Au fil des ans, c'est dans le domaine du mariage que les miracles furent le plus attestés, c'est donc pour les vénitiens le lieu privilégié pour se marier.
Jean Raspail assure avoir vu une mariée fort laide, devenir belle le temps d'une prière dans le choeur de Santa Maria dei Miracoli. Je ne suis pas resté assez longtemps pour assister à un mariage, mais un très vieux couple gravissait encore les degrés qui montent au choeur, vers le tableau de la vierge et l'enfant quand nous sommes partis.
Nous avons laissé le miracle se faire dans l'intimité.
Torcello
Une visite s'impose à Venise, celle de Torcello, la Venise des origines.
Au moment de l'invasion des Lombards, guidée par son évêque la population du continent se réfugie sur cette île et y fonde la première cité.
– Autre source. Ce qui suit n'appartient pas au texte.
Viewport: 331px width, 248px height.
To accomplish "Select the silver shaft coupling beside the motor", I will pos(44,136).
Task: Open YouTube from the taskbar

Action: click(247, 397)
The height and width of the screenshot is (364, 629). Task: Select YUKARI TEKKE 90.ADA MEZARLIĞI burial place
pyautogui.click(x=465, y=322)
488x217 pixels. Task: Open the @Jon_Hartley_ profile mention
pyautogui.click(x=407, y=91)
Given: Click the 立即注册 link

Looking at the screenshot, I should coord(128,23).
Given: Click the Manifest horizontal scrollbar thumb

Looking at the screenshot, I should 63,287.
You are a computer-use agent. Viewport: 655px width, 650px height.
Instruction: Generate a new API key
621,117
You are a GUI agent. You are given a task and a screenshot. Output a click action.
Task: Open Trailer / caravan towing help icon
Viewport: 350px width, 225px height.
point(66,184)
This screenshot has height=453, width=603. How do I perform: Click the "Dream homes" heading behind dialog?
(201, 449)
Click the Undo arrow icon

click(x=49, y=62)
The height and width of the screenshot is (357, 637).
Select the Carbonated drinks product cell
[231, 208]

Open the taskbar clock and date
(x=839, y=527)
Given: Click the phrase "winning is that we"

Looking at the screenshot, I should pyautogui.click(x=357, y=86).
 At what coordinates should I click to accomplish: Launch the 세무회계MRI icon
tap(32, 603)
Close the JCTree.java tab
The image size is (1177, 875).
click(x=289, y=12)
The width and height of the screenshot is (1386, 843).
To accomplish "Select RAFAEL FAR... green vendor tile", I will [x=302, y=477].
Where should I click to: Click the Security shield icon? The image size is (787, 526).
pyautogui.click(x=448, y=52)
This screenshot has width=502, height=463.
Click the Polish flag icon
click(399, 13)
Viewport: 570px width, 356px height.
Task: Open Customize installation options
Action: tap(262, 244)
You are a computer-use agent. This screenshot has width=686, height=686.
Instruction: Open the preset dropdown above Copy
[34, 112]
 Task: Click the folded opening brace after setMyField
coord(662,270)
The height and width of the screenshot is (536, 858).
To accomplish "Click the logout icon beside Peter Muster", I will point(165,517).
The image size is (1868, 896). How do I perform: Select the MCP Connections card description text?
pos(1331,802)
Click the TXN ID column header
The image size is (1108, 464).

Il y aura dix mille habitants au dixième siècle, mais la malaria décime les vénètes ,les canaux s'ensablent,et la ville sera quasiment abandonnée.Les survivants s'installent à Burano ,toute proche, Murano, et vers le Riva altus qui deviendra le Rialto. De cette première cité dont tout s'est perdu, il reste un ensemble formidable: une cathédrale des premiers temps du roman, une église en croix grecque, et deux petits palais. Mais le plus touchant, ce sont sans doute ces statues éparses, qui feraient la gloire de n'importe quel musée de province, qui là cale un cerisier, décore une vigne, les linteaux ornementés transformés en banc public...
Dans les canaux de Torcello pagaient dans des gondoles les mêmes fantômes que dans ceux de Patagonie, ceux qui hantent les mondes disparus.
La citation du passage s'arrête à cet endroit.